*PROBLEM*
Find the line below with "Click the 事件番号 input field". Print it and every line after it exactly, through the last line, leaving out the pictures.

*THE DATA*
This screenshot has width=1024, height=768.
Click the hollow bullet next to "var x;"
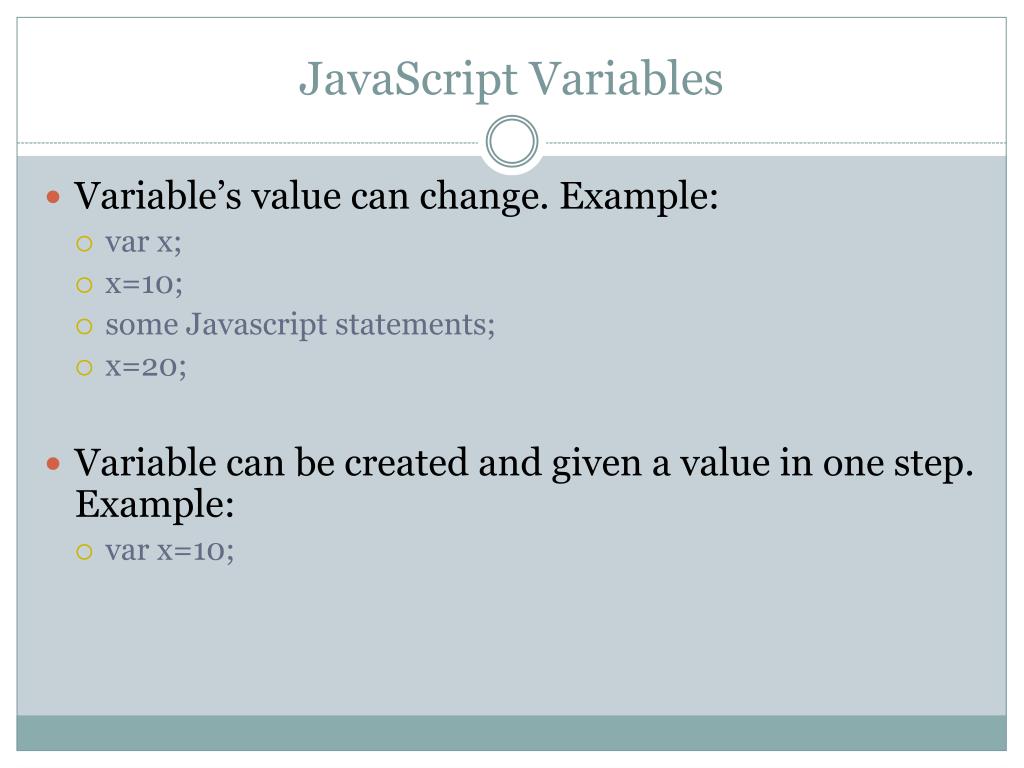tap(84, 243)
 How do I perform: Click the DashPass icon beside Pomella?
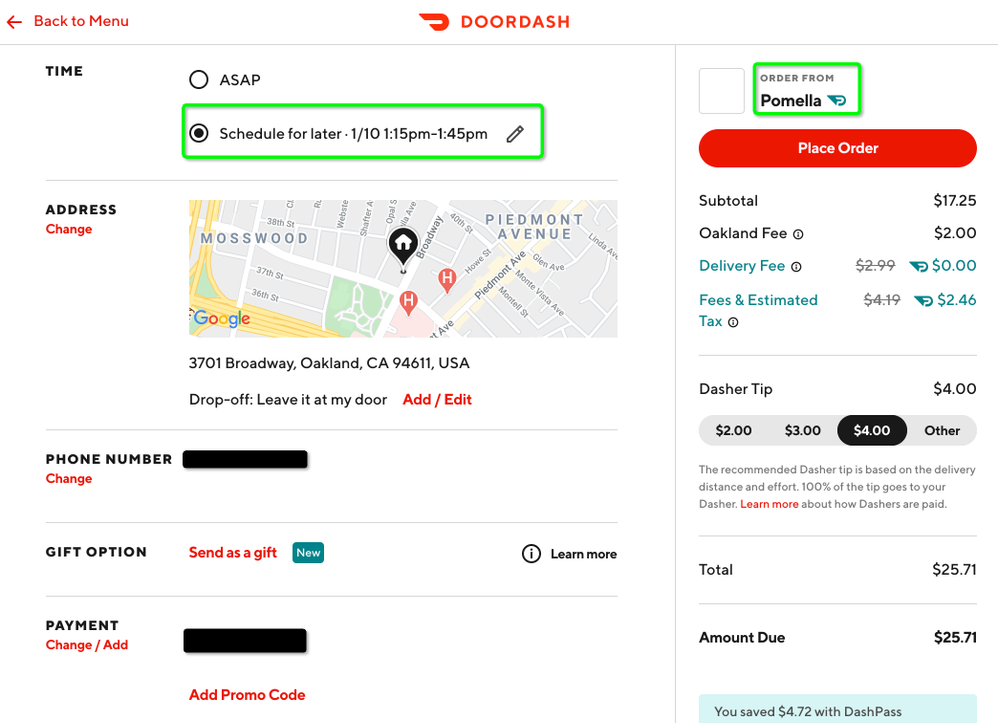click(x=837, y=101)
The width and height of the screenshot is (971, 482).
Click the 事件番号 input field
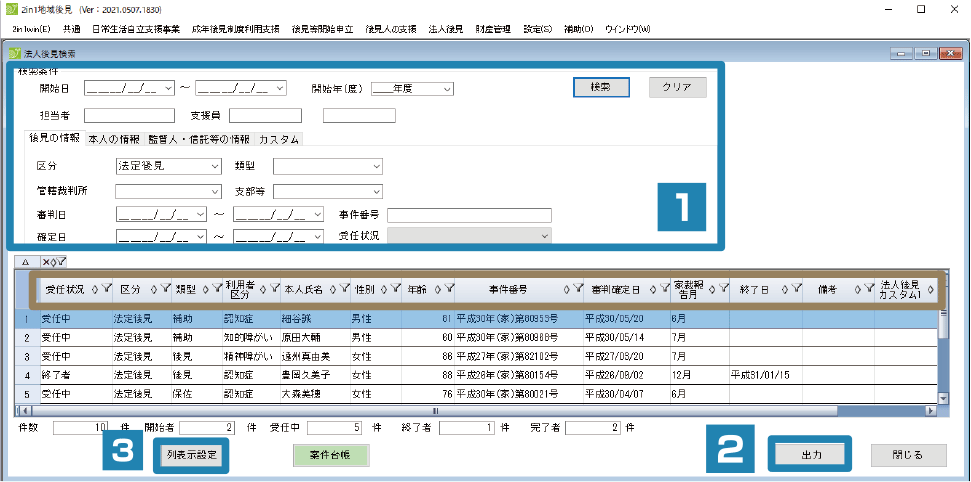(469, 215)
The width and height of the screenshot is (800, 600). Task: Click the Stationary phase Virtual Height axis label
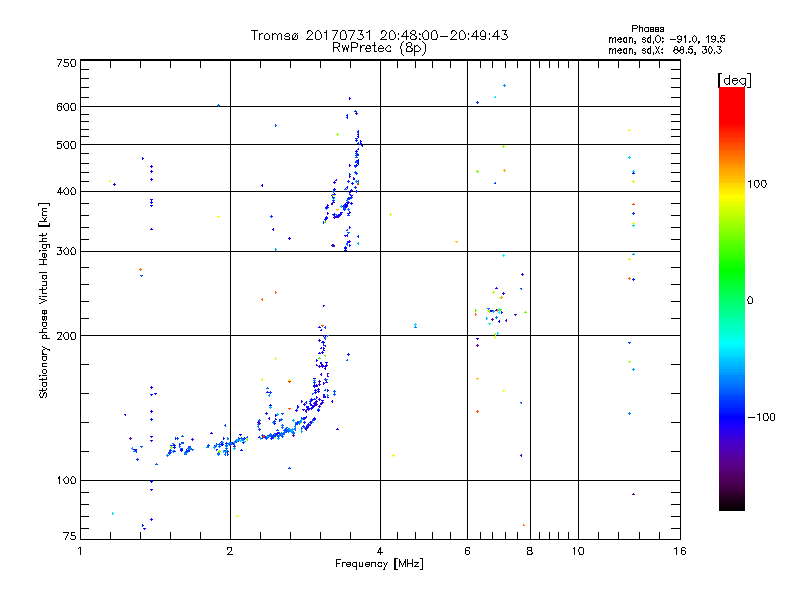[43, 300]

*RESULT OF THIS EXERCISE*
Click the 事件番号 input field
(469, 215)
The width and height of the screenshot is (800, 600). Task: Click the Stationary phase Virtual Height axis label
[43, 300]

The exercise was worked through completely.